When Congress passed the Endangered Species Act in 1973, it did so in the belief that threats to emblematic creatures like bison or commercial crops such as fish could be resolved simply by placing limits on hunting and trade. Few lawmakers could have foreseen how the implementation of that law would change over the years, as the directive to save seemingly insignificant species would extend to the protection of entire ecosystems. As the courts have interpreted the law in the light of a better understanding of science, the ESA increasingly has become a tool used to block development projects and restrict private land use.
Environmental attorney Shannon Petersen has written a political and legal history of the Endangered Species Act that explains how and why this piece of legislation has become so controversial: a law hailed by many as one of the most intelligent ever written, reviled by as many as an ill-conceived impediment to progress. Others have recorded the ESA’s relation to the emergence of modern environmentalism; Petersen now addresses the legal history of the Act, showing how the courts created a far more powerful law than Congress originally envisioned and profoundly influenced environmental policy during the last decades of the twentieth century.
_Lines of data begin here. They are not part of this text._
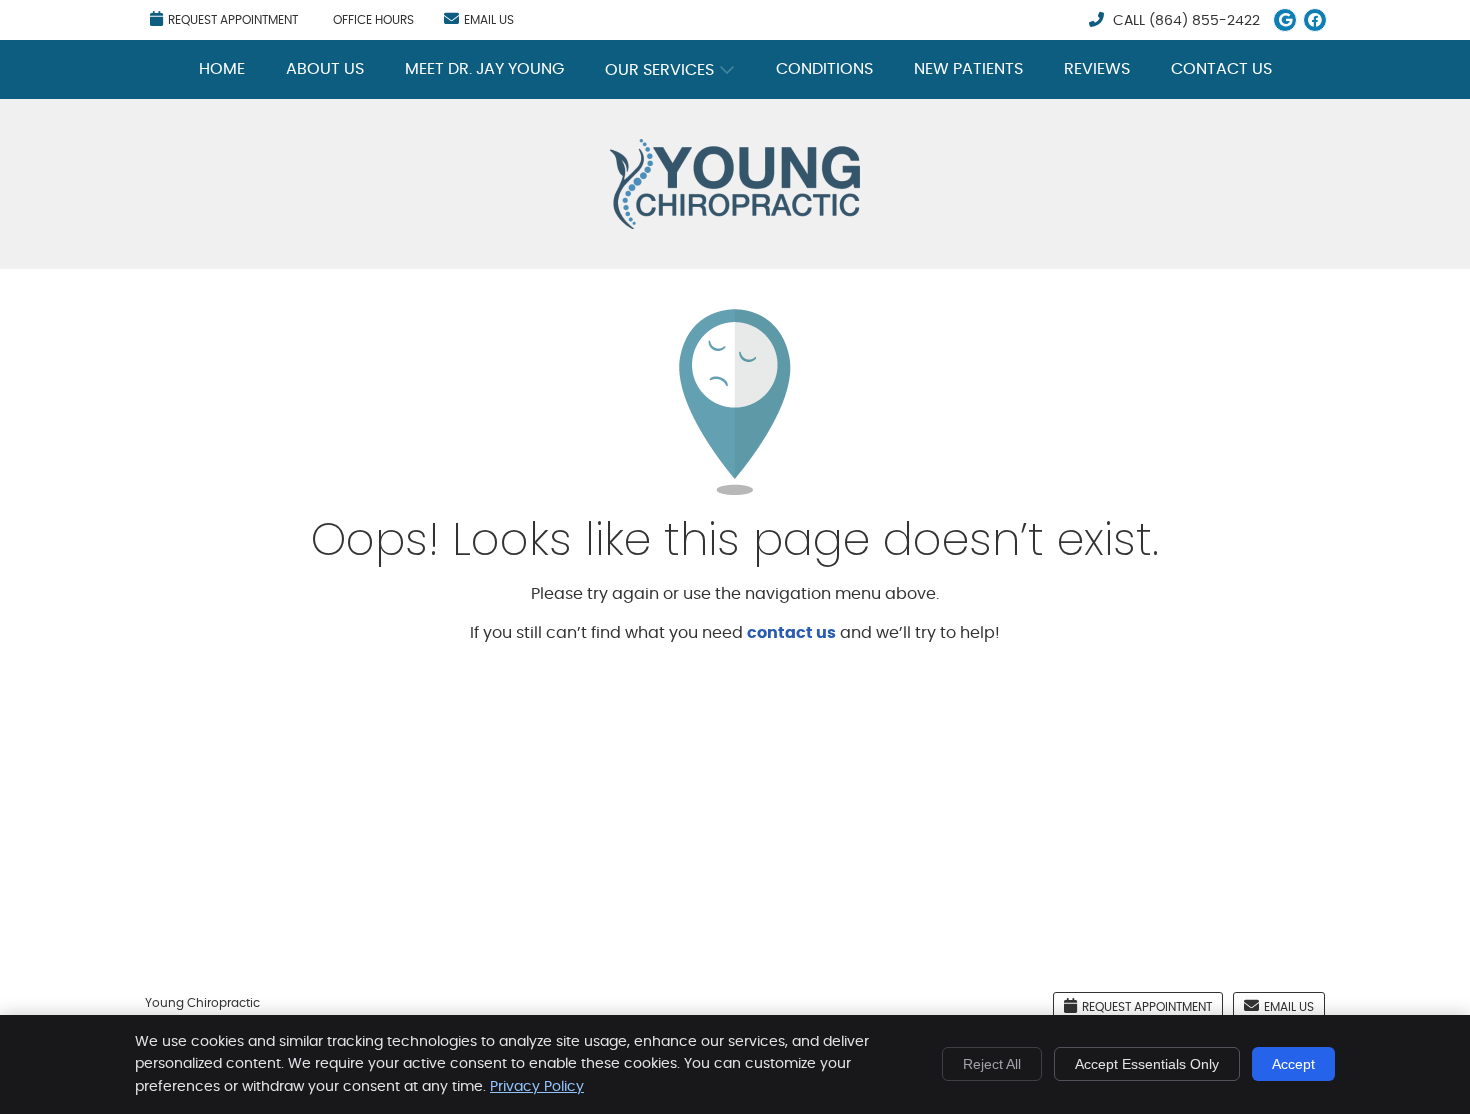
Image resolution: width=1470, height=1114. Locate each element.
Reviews (1097, 69)
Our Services (659, 70)
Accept (1293, 1064)
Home (222, 69)
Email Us (489, 20)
Acting for Endangered Species demonstrates that litigation and judicial decision-making have played a far more important role in shaping the modern environmental movement than has been previously thought. It focuses on two major controversies that developed over the implementation of the Act: a Supreme Court-ordered delay in dam construction when a fish called the snail darter was declared endangered and a threat to logging in the Northwest in the interest of saving the spotted owl. In reviewing these seminal cases, Petersen demonstrates the complex interplay among government, science, environmentalism, and natural resource industries in shaping endangered species policy in America.
The ESA is now over a quarter-century old and remains the broadest and most powerful law in the world for the protection of species; yet, as Petersen observes, it remains unclear whether the law has been successful. Acting for Endangered Species is a story of strategic lawsuits, broad judicial interpretations, and administrative retrenchment that have left the ESA itself on the brink of extinction, and it demonstrates the extent of environmental policy dilemmas in America today.